Sala

O filho, de um babaca com uma escrota, nasceu e vai crescer. Vai conversar com os outros. Sujeito à transmissão contínua de ideias ruins, tem tudo pra dar errado. Pra ser um bisonho que só anda com bizarro pra fazer merda. Tem dias de vida. Sem saber quem está na sala, dorme. Não entende nada. Se, já no hospital, tivesse sido trocado, seria ótimo. Pra ele. Pra espécie, daria no mesmo. Só mudaria o bebê.

Farmácia

No caminho, passou pela pracinha e pelo campo. Padaria. Até o hospital, que tratou mal do avô, ficou pra trás. Passou pelo primeiro beijo, pelo primeiro beijo que agradou e por decepções. Onde não tinha nada, farmácia. O mercado igual, a igreja igual e a casa, antiga, derrubada. Passou pelas brigas, pelo medo e pela bronca. Pelas flores. Absorvido, passou pelo pranto. Pelo esforço. Rede, raquete e trave no meio da rua. Passou pelo trauma. Pelo aplauso e pela escada. Euforia. De tênis e meia, passou pelo amor que não acaba. Que não muda.

Raiva

Tudo que escreve é lixo. Não presta. É tão ruim que dá raiva. Tempo que não volta. O texto chulo, desnecessário, cai mal. Leitores pedem misericórdia. Suplicam pra que tenham os olhos poupados de sequências tão infelizes de palavras. De ideias tão bobas. Se pudessem, evitariam. Não passariam nem perto. Fazem fila por obrigação. O primeiro, pelo menos, se livra logo. Os demais ficam apreensivos. Sofrem. Torcem pra que algo inesperado interrompa o processo de tortura em massa.

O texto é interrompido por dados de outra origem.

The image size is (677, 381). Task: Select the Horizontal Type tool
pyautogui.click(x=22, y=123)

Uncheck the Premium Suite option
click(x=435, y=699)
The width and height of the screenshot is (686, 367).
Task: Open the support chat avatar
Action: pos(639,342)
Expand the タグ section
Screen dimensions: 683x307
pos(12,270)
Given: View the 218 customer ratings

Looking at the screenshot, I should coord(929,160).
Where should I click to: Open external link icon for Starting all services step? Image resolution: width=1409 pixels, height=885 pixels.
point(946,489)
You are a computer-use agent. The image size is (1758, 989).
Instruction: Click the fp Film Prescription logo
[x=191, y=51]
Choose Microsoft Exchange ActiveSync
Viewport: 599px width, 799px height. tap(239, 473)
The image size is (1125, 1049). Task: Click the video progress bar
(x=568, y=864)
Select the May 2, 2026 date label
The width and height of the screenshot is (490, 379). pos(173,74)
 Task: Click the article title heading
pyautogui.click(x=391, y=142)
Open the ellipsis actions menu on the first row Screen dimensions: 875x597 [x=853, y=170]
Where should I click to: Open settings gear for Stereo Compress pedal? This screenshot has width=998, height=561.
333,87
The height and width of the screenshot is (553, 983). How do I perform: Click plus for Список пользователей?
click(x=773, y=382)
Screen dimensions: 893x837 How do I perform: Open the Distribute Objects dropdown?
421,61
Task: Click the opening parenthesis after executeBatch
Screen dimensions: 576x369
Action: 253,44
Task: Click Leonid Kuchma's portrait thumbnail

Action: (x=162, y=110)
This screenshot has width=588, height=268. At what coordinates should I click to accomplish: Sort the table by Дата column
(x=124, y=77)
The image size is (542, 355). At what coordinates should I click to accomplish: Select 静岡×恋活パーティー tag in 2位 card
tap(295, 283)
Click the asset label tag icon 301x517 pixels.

No último, de doer, manteve o estilo.

Metade

Atrasado, bateu a primeira punheta aos 23. Tirou carteira aos 28, título aos 29 e fez sexo a dois aos 36. Tá com 72. Filho, filha e divórcio. Casou com 57. Até morrer, com calma, vive. Conheceu o mar aos 21. A barba, rala, apareceu aos 44. Nasceu com órgãos pela metade. Ficou inteiro aos 11 e, com 27, aprendeu a ler. Andou com 15, falou com 18 e assoviou aos 39. Com 70, tirou a boia do braço. Foi sozinho pro fundo.